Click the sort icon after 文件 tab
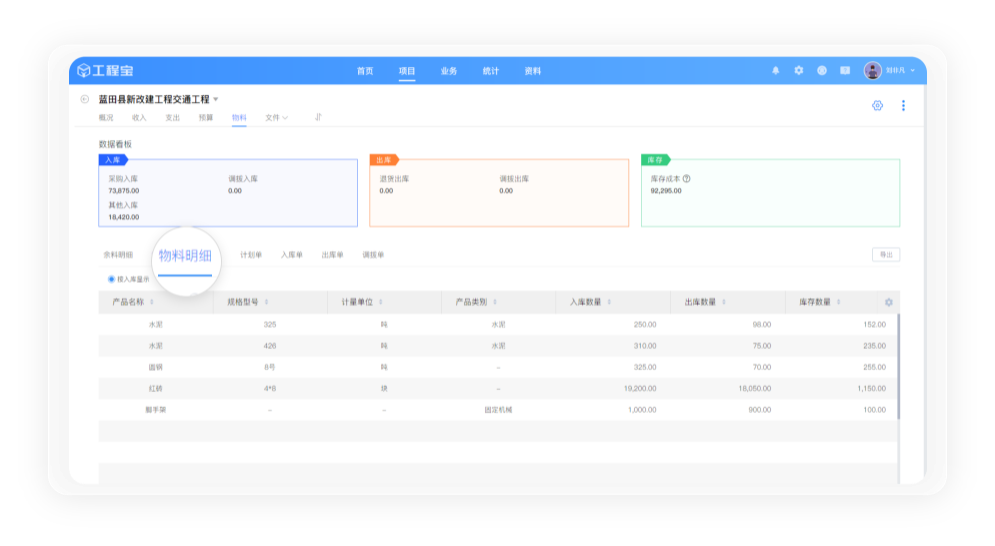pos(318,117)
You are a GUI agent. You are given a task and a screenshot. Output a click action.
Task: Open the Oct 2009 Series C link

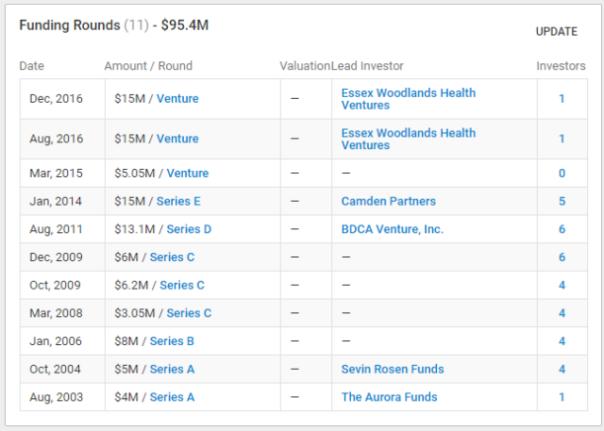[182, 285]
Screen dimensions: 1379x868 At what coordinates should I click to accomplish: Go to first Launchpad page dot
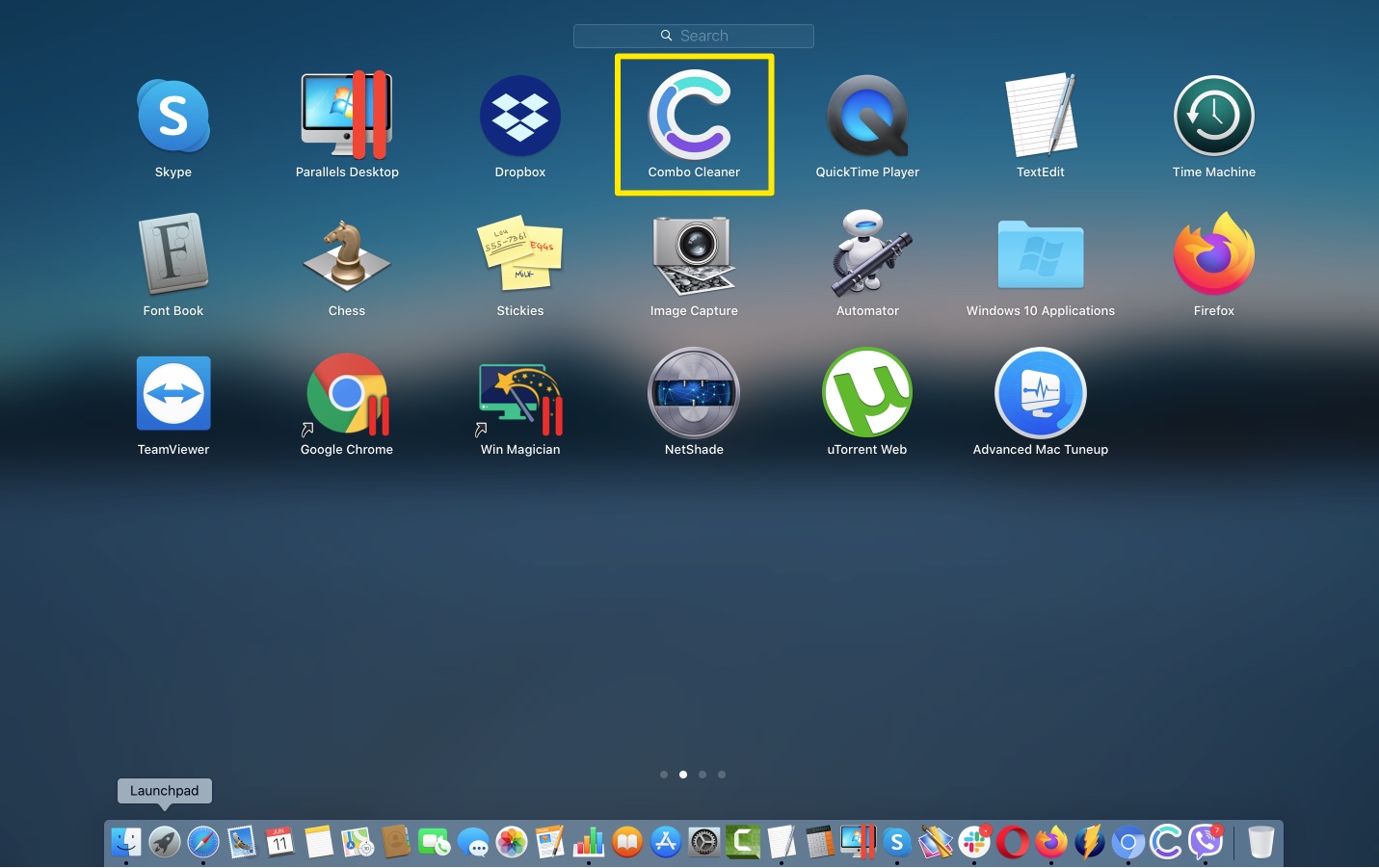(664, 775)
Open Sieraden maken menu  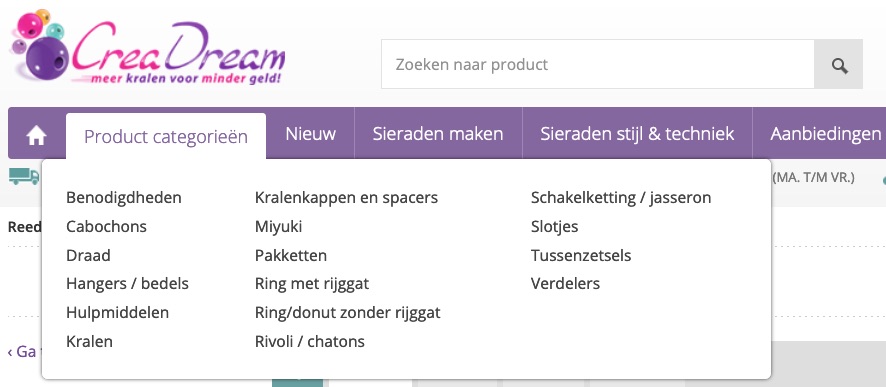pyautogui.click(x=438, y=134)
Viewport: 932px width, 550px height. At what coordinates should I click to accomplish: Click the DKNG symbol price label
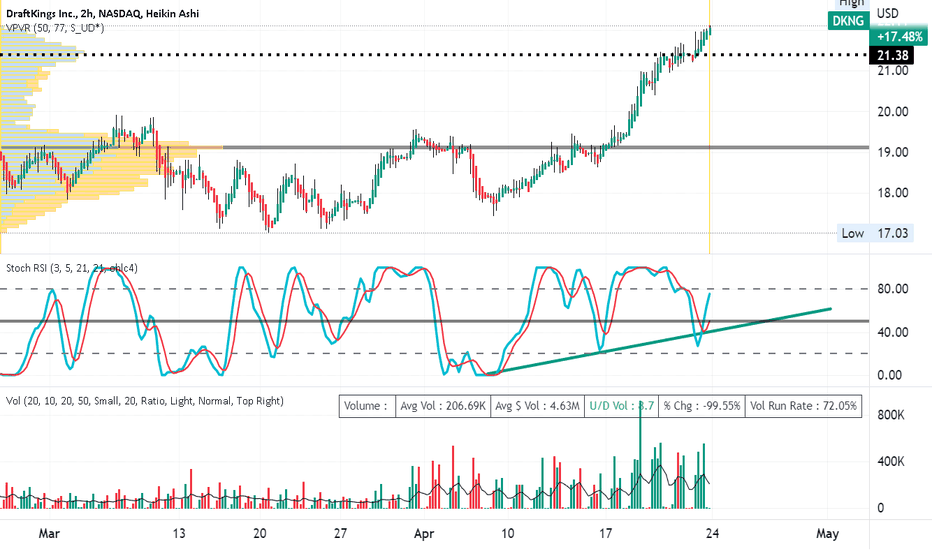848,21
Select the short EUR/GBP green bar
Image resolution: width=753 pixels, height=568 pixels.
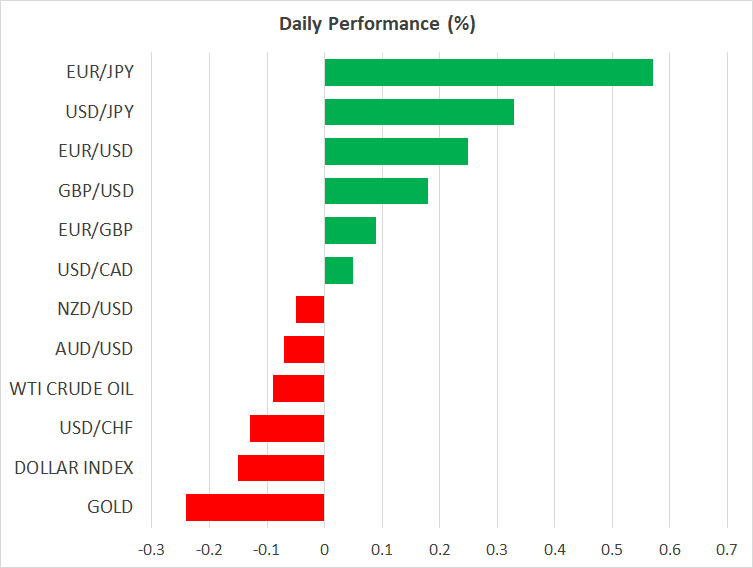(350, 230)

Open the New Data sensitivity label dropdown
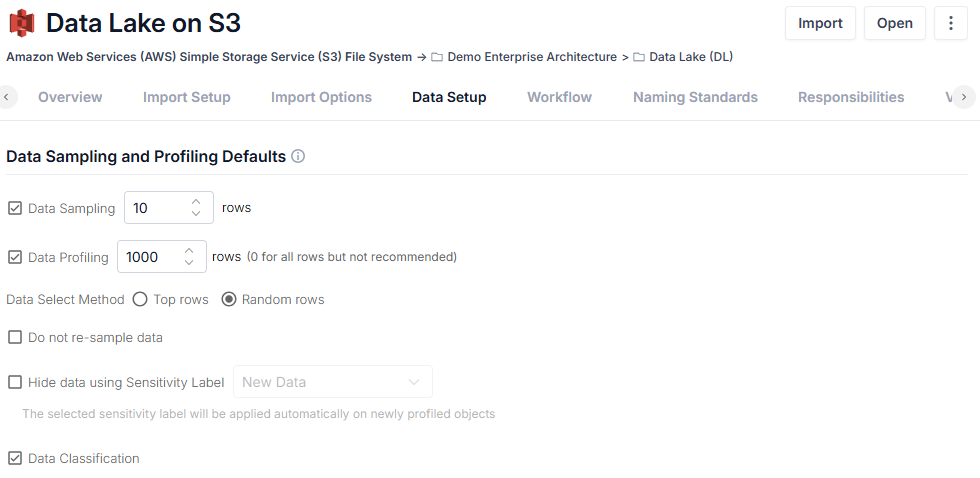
---
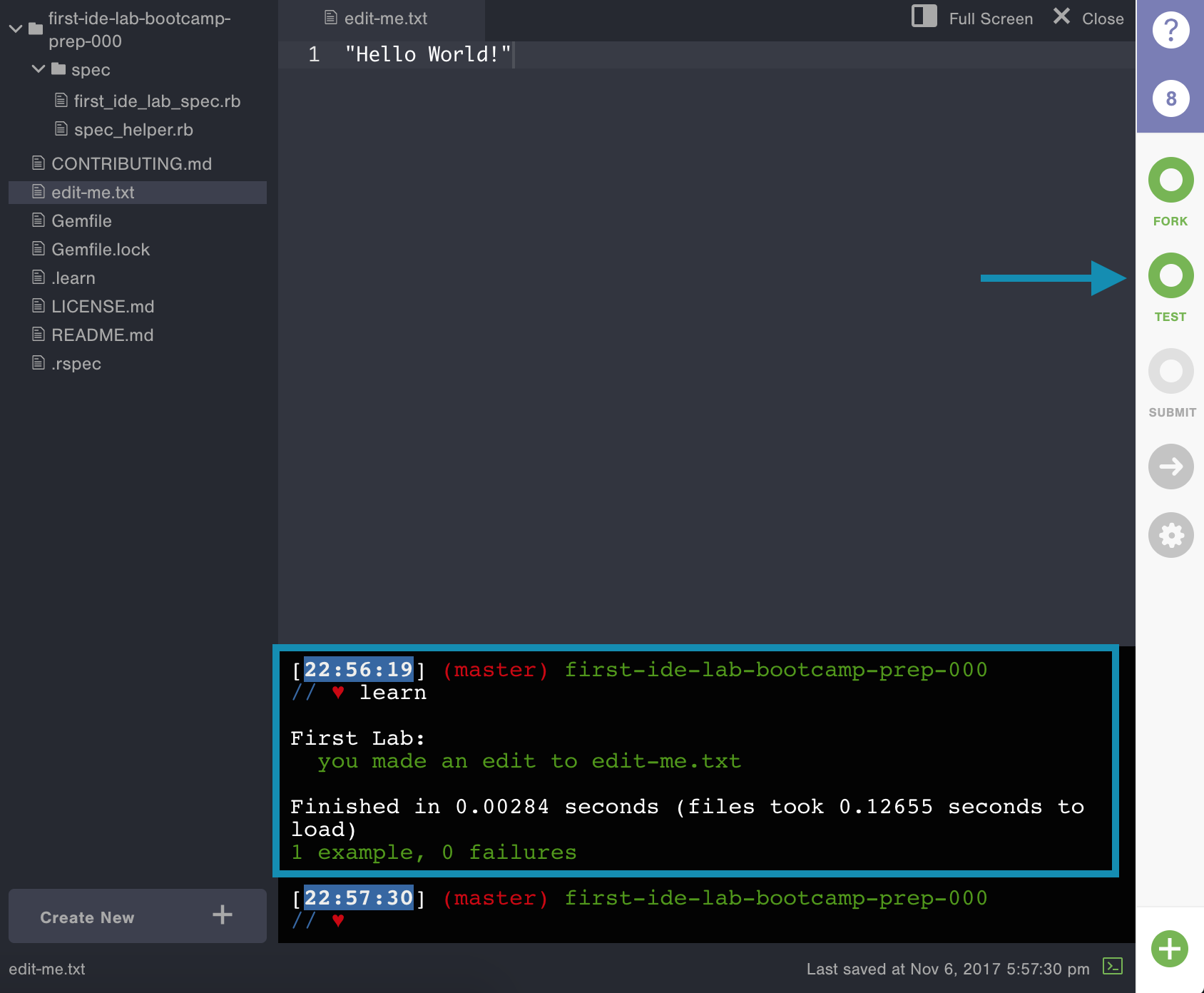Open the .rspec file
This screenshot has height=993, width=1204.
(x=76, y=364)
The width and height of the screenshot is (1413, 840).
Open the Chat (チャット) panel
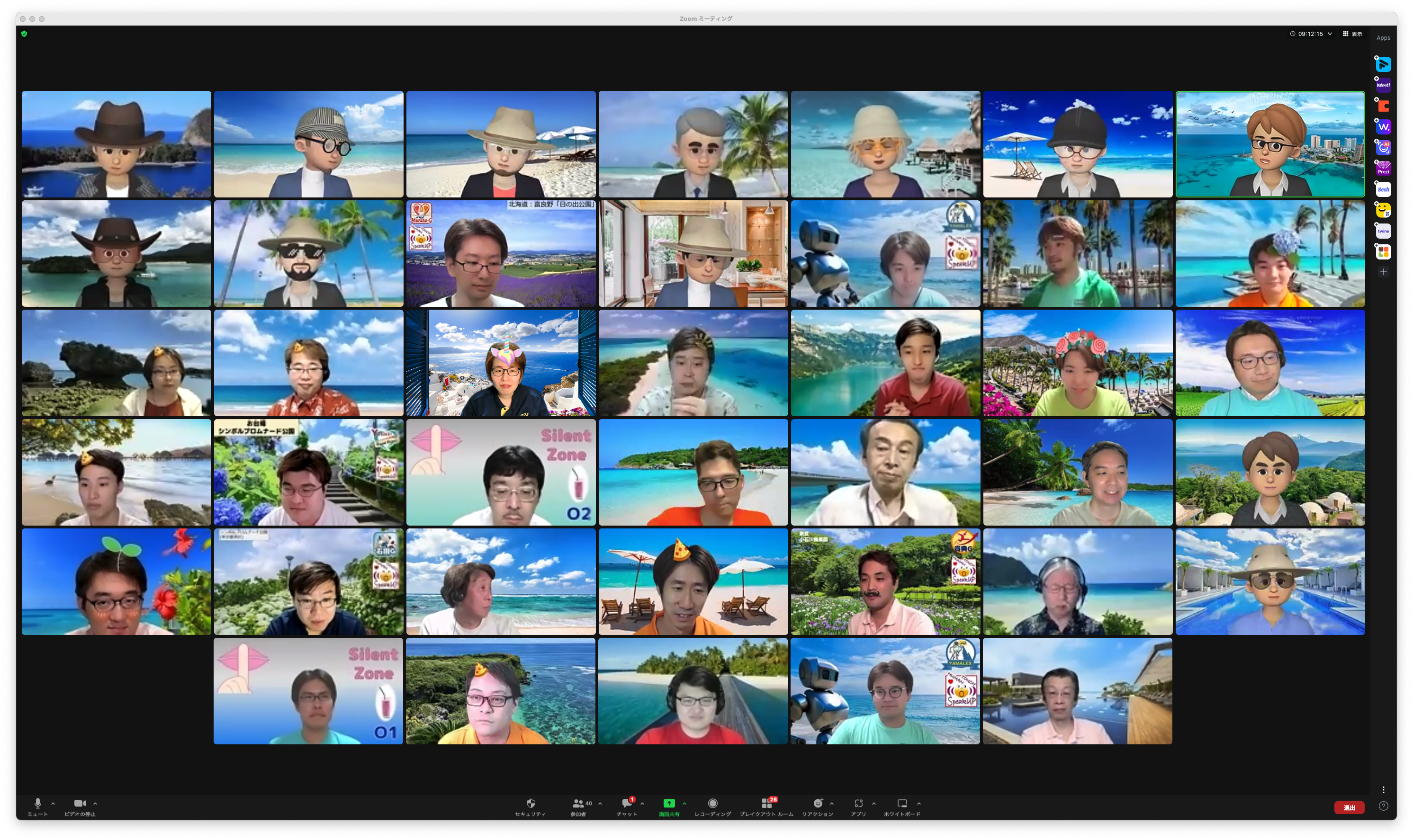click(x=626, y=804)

YOUR TASK: Take only the lines above from the one that has "Viewport: 932px width, 550px" through the one that has "Open the New Data sensitivity label dropdown" and reproduce them exactly, omitting any pictures.

EXERCISE RESULT:
Viewport: 932px width, 550px height. At what coordinates should I click to accomplish: Click the DKNG symbol price label
848,21
Select the short EUR/GBP green bar
Image resolution: width=753 pixels, height=568 pixels.
(350, 230)

Open the New Data sensitivity label dropdown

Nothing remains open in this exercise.